WORK ITEM — Nothing may be changed. Give the entries below again exactly.

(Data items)
□ □ □ □ □ □ □
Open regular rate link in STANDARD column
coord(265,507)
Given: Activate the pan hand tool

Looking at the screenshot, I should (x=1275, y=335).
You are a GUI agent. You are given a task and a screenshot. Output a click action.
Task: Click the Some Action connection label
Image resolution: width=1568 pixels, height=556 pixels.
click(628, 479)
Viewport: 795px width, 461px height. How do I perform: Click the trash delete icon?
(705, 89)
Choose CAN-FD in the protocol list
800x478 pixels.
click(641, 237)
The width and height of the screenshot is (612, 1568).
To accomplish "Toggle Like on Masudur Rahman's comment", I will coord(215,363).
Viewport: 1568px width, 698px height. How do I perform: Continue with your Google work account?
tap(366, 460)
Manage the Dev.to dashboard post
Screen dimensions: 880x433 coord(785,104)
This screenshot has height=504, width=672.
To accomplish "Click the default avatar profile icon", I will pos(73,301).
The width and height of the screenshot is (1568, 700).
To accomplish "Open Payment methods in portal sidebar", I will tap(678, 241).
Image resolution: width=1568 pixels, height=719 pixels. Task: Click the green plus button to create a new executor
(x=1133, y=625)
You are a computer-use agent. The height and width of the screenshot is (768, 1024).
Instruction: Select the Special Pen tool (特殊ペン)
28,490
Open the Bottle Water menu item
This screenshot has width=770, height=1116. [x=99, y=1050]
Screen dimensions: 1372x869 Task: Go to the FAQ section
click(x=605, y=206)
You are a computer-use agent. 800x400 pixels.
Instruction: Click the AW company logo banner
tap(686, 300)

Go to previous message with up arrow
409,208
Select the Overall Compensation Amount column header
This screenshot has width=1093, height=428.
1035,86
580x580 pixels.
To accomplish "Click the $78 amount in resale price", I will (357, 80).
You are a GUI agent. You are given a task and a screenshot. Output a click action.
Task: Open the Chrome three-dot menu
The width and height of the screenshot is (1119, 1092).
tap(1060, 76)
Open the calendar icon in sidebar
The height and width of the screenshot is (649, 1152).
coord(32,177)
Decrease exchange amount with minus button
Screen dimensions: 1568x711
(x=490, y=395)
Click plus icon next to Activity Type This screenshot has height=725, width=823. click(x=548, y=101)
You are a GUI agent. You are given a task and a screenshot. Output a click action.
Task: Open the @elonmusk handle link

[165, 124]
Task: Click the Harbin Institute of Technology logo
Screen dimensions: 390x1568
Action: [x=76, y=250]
□ □ □ □ □ □ □
ANSWER TO THIS TASK —
Open regular rate link in STANDARD column
coord(265,507)
Given: Activate the pan hand tool

Looking at the screenshot, I should (x=1275, y=335).
You are a GUI agent. You are given a task and a screenshot. Output a click action.
Task: Click the Some Action connection label
Image resolution: width=1568 pixels, height=556 pixels.
click(628, 479)
Viewport: 795px width, 461px height. How do I perform: Click the trash delete icon?
(705, 89)
Choose CAN-FD in the protocol list
800x478 pixels.
click(641, 237)
The width and height of the screenshot is (612, 1568).
To accomplish "Toggle Like on Masudur Rahman's comment", I will coord(215,363).
Viewport: 1568px width, 698px height. How do I perform: Continue with your Google work account?
tap(366, 460)
Manage the Dev.to dashboard post
Screen dimensions: 880x433 coord(785,104)
This screenshot has height=504, width=672.
To accomplish "Click the default avatar profile icon", I will pos(73,301).
The width and height of the screenshot is (1568, 700).
To accomplish "Open Payment methods in portal sidebar", I will tap(678, 241).
Image resolution: width=1568 pixels, height=719 pixels. Task: Click the green plus button to create a new executor
(x=1133, y=625)
You are a computer-use agent. The height and width of the screenshot is (768, 1024).
Instruction: Select the Special Pen tool (特殊ペン)
28,490
Open the Bottle Water menu item
This screenshot has width=770, height=1116. [x=99, y=1050]
Screen dimensions: 1372x869 Task: Go to the FAQ section
click(x=605, y=206)
You are a computer-use agent. 800x400 pixels.
Instruction: Click the AW company logo banner
tap(686, 300)

Go to previous message with up arrow
409,208
Select the Overall Compensation Amount column header
This screenshot has width=1093, height=428.
1035,86
580x580 pixels.
To accomplish "Click the $78 amount in resale price", I will (357, 80).
You are a GUI agent. You are given a task and a screenshot. Output a click action.
Task: Open the Chrome three-dot menu
The width and height of the screenshot is (1119, 1092).
tap(1060, 76)
Open the calendar icon in sidebar
The height and width of the screenshot is (649, 1152).
coord(32,177)
Decrease exchange amount with minus button
Screen dimensions: 1568x711
(x=490, y=395)
Click plus icon next to Activity Type This screenshot has height=725, width=823. click(x=548, y=101)
You are a GUI agent. You are given a task and a screenshot. Output a click action.
Task: Open the @elonmusk handle link

[165, 124]
Task: Click the Harbin Institute of Technology logo
Screen dimensions: 390x1568
Action: [x=76, y=250]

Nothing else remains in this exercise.